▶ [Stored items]
————————

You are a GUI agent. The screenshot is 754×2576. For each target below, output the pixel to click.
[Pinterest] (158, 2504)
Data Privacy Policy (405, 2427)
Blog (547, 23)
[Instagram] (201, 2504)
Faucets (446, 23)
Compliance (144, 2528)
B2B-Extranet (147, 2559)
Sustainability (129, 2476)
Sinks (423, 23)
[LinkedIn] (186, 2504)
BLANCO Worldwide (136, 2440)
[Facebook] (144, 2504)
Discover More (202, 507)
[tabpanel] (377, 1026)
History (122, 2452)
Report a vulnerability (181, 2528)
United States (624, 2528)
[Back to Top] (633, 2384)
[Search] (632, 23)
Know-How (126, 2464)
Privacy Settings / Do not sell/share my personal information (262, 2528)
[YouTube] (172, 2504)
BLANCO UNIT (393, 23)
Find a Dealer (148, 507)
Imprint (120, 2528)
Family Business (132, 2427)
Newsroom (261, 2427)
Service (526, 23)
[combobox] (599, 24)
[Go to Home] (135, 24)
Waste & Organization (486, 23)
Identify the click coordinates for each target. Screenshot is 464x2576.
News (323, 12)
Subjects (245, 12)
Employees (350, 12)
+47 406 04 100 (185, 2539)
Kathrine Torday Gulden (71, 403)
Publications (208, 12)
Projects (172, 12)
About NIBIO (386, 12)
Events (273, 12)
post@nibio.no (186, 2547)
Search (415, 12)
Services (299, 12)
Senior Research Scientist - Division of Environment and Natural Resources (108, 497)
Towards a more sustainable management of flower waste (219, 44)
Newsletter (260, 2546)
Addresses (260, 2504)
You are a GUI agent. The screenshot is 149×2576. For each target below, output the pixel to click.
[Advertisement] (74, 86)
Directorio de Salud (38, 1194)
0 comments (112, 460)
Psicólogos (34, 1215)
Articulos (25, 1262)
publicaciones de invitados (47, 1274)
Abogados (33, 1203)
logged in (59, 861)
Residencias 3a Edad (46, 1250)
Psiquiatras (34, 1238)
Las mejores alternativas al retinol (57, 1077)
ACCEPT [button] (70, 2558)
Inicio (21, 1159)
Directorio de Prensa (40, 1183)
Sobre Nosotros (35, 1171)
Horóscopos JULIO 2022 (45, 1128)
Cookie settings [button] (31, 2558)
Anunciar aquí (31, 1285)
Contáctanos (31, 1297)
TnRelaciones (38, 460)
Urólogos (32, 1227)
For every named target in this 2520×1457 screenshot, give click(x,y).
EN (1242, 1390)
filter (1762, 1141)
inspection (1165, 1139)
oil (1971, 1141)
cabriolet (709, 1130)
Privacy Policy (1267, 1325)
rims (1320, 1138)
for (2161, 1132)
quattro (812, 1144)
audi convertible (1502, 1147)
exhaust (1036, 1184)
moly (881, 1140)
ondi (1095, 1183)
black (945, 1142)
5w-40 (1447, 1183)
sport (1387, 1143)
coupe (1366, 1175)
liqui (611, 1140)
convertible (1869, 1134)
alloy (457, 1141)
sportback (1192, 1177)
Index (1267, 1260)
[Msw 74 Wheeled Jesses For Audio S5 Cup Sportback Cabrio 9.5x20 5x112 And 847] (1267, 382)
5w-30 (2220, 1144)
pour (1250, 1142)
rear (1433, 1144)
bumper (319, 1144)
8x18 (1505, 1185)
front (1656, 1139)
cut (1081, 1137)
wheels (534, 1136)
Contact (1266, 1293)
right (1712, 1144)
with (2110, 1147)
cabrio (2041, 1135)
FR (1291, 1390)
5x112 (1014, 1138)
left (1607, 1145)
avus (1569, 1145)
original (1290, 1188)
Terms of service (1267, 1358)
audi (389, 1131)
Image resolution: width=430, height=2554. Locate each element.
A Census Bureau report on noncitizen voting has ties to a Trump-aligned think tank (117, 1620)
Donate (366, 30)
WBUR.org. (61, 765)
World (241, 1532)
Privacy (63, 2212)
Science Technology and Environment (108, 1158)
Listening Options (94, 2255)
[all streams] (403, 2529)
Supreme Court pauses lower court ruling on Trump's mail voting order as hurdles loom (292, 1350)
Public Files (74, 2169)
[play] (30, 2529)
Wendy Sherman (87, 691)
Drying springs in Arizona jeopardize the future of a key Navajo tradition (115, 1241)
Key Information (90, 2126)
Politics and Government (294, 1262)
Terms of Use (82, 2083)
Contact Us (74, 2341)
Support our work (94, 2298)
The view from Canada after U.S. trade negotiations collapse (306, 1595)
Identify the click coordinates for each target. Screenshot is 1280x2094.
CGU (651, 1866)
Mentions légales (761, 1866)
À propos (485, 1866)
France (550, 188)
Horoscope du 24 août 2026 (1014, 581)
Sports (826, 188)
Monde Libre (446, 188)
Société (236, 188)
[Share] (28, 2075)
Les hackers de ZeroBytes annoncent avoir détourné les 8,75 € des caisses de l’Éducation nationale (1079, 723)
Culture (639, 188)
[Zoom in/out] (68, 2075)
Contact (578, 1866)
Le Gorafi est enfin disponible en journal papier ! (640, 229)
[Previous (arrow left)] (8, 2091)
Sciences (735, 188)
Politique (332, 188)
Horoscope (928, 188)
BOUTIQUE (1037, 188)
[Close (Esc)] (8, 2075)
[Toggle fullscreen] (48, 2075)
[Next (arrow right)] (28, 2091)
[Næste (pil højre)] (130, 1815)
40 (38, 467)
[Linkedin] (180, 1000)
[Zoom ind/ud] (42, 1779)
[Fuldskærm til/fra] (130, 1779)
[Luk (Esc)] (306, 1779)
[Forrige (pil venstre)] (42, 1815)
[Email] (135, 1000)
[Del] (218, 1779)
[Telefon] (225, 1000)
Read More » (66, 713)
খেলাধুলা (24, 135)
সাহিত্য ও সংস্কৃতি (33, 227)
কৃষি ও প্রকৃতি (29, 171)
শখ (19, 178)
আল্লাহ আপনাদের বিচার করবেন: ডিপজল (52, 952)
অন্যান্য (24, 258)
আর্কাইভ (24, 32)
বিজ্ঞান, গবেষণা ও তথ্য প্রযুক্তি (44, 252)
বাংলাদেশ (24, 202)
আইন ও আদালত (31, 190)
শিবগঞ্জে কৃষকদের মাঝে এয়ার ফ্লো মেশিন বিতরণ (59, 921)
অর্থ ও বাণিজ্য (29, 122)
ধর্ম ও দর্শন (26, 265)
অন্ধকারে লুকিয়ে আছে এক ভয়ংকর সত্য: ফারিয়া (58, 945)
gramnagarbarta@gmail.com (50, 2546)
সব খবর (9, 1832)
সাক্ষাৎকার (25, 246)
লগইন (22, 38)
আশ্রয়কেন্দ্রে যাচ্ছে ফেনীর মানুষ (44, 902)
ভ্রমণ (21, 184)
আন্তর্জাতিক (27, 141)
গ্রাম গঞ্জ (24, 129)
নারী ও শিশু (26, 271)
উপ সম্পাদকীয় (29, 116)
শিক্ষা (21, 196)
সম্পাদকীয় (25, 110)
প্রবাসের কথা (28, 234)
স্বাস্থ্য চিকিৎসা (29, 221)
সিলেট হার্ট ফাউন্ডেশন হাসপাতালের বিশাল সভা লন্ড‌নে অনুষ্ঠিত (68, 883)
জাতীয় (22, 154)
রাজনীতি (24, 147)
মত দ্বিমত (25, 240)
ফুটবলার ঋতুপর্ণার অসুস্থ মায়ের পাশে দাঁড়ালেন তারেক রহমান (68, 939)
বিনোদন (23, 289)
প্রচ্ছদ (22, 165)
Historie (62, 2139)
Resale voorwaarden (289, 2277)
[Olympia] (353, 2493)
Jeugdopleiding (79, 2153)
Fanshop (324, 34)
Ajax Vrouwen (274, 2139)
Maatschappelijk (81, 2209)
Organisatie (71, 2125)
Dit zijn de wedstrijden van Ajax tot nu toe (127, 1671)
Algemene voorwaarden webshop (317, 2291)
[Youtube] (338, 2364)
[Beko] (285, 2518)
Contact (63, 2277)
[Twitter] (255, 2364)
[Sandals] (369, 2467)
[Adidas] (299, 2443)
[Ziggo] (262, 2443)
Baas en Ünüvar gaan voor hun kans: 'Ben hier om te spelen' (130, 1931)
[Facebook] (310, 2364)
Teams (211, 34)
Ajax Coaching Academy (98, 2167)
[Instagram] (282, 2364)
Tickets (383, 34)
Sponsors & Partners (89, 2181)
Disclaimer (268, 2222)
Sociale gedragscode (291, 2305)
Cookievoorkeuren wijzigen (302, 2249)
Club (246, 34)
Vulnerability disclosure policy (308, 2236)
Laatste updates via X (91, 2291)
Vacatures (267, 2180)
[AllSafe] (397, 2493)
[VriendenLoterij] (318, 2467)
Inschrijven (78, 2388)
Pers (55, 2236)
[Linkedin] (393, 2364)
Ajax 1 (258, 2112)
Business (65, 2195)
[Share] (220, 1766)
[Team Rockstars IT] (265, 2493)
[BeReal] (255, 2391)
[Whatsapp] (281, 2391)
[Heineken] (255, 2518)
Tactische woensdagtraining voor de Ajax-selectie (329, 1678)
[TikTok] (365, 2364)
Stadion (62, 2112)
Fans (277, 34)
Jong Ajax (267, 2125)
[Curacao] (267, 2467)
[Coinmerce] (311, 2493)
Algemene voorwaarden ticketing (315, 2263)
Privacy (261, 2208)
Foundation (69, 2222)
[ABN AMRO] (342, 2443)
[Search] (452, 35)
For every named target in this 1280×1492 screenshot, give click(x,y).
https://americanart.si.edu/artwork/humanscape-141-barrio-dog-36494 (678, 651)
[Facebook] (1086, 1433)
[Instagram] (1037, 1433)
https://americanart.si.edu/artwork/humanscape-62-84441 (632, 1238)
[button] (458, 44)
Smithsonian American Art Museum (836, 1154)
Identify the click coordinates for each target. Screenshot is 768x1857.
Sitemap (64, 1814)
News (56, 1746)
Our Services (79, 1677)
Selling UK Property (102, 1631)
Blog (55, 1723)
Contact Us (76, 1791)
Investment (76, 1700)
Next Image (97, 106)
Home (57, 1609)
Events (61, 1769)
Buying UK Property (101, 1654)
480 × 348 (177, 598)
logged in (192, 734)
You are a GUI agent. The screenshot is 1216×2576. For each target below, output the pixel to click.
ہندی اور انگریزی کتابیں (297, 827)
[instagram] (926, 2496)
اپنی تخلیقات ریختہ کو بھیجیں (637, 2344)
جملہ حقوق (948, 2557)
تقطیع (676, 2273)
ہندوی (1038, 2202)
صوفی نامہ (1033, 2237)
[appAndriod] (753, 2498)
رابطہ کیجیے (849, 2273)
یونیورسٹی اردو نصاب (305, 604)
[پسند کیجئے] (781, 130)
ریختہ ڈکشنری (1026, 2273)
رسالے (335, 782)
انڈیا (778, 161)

————————

Could you return exactly the lines above from the line with "[Forrige (pil venstre)] (42, 1815)" to the line with "সব খবর (9, 1832)", both included, and nothing else?

▶ [ANSWER TO THIS PROBLEM]
[Forrige (pil venstre)] (42, 1815)
[Email] (135, 1000)
[Del] (218, 1779)
[Telefon] (225, 1000)
Read More » (66, 713)
খেলাধুলা (24, 135)
সাহিত্য ও সংস্কৃতি (33, 227)
কৃষি ও প্রকৃতি (29, 171)
শখ (19, 178)
আল্লাহ আপনাদের বিচার করবেন: ডিপজল (52, 952)
অন্যান্য (24, 258)
আর্কাইভ (24, 32)
বিজ্ঞান, গবেষণা ও তথ্য প্রযুক্তি (44, 252)
বাংলাদেশ (24, 202)
আইন ও আদালত (31, 190)
শিবগঞ্জে কৃষকদের মাঝে এয়ার ফ্লো মেশিন বিতরণ (59, 921)
অর্থ ও বাণিজ্য (29, 122)
ধর্ম ও দর্শন (26, 265)
অন্ধকারে লুকিয়ে আছে এক ভয়ংকর সত্য: ফারিয়া (58, 945)
gramnagarbarta@gmail.com (50, 2546)
সব খবর (9, 1832)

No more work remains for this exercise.